Unlike department level spending, the big reason IT spend is going cloud isn’t to fund innovation activities directly, it’s to save money. On average, IT spending on personnel (not headcount) is down 10 percent year over year, and Wagner thinks this will continue to drop as more infrastructure and applications move to the cloud. The Nash/KPMG survey, however, does state that about half of the CIOs it surveyed expected headcount to increase in 2018. These numbers are slightly older than the Computer Economics survey data.

“It is a big-time success because they’re controlling costs,” said Wagner. “So one of the things we’re seeing is companies are trying to get out of the data center business. One of the ways they’re doing that is shedding infrastructure. So, cloud of both types, both SaaS and infrastructure, are a higher priority because it’s allowing them to support just as much IT without as much infrastructure costs.”

A lot of companies’ IT shops are using this found money for their IT innovation budget without having to increase their overall spend as a percentage of revenue. Years of case studies conducted for the annual Technology Business Management Awards prove, at least anecdotally, this to be the case: IT departments are funding innovation initiatives using the money saved by moving applications and infrastructure to the cloud. Application rationalization, using rolling forecasts, and better project management discipline also contribute to this pool of resources.

According to the Nash/KPMG and Computer Economics studies, most CIOs see their budgets increase.

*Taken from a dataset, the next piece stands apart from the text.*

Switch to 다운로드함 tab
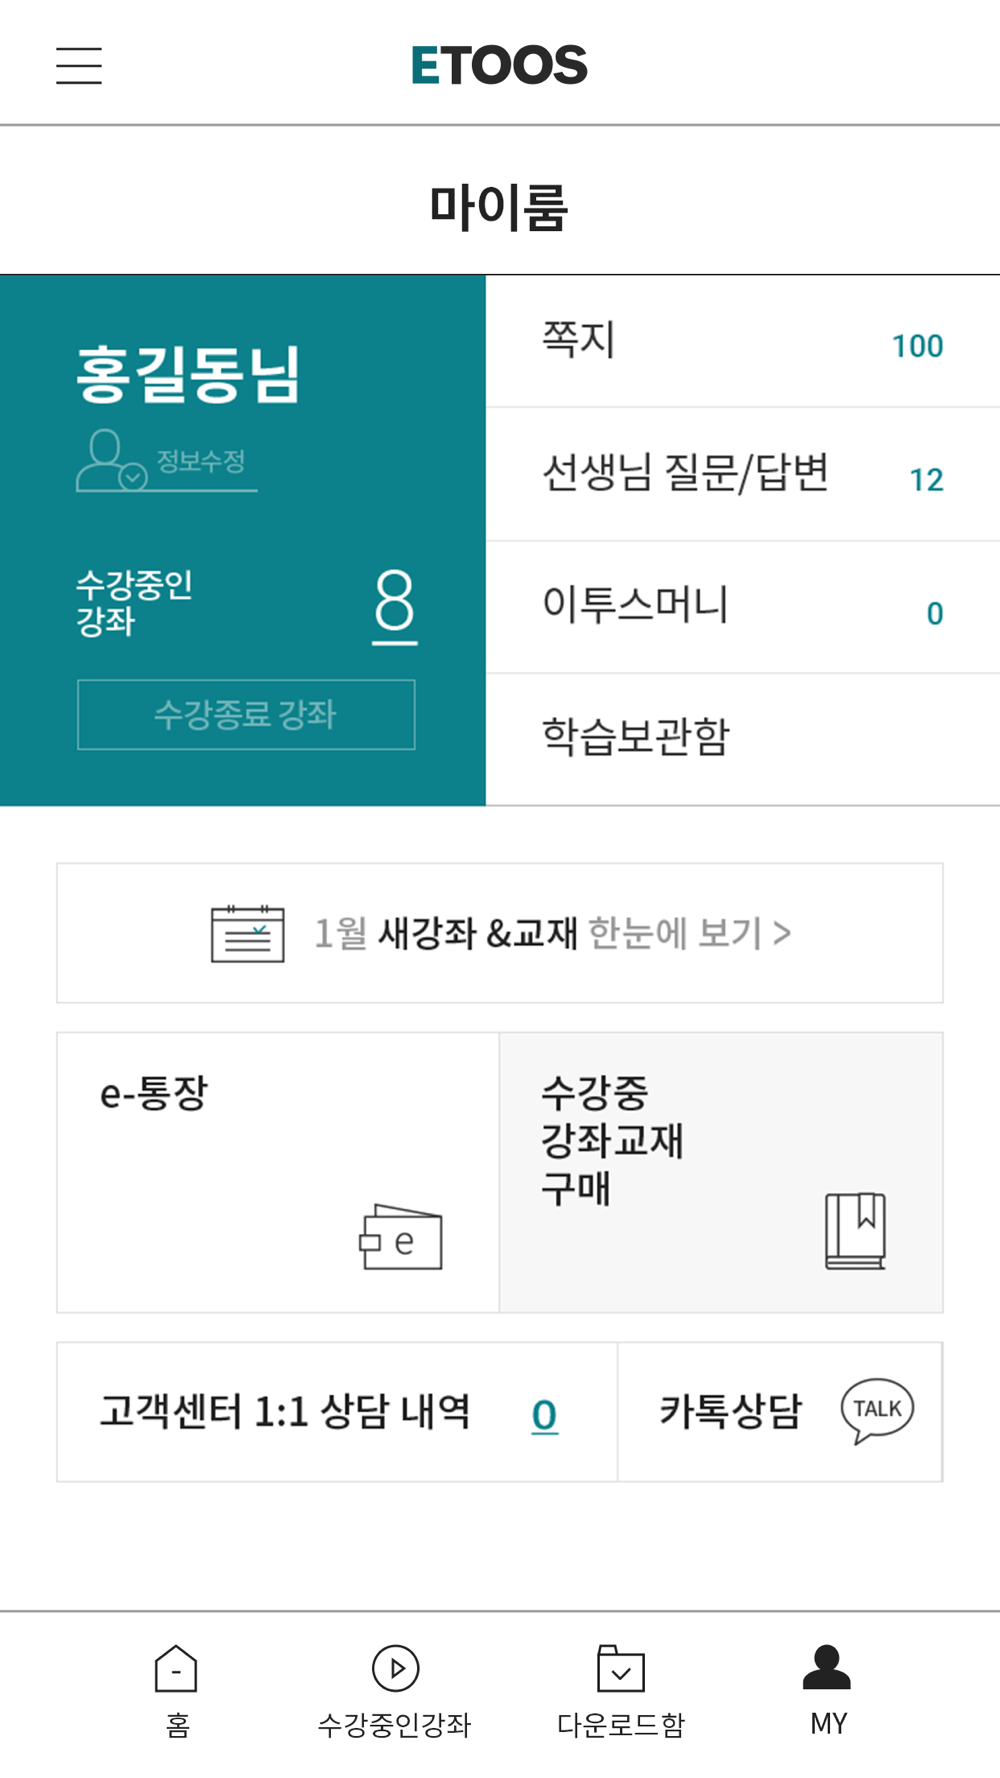point(620,1690)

So, one could reasonably argue that, if spending on corporate-owned assets is on the decline, and IT spend on digital transformation and cloud are on the rise, that at least some of this new money will go towards fueling the types of projects that the business will consider innovative.

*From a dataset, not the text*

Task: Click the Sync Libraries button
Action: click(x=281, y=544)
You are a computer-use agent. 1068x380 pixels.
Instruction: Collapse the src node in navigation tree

While there is no definitive answer to whether or not an IT innovation budget is on the rise due to digital transformation, it is safe to say that if it were not, then most businesses would not be deploying mobile apps or incorporating AI in their business processes or wouldn’t be engaging in omnichannel marketing or any of the other myriad activities fueled by digital technologies.

It is safe to say that, on the whole, organizations of every size and shape are leveraging digital technologies to change and, hopefully, improve operations, customer interactions, speed products to market, introduce new services, revamp old ones, and expand market share.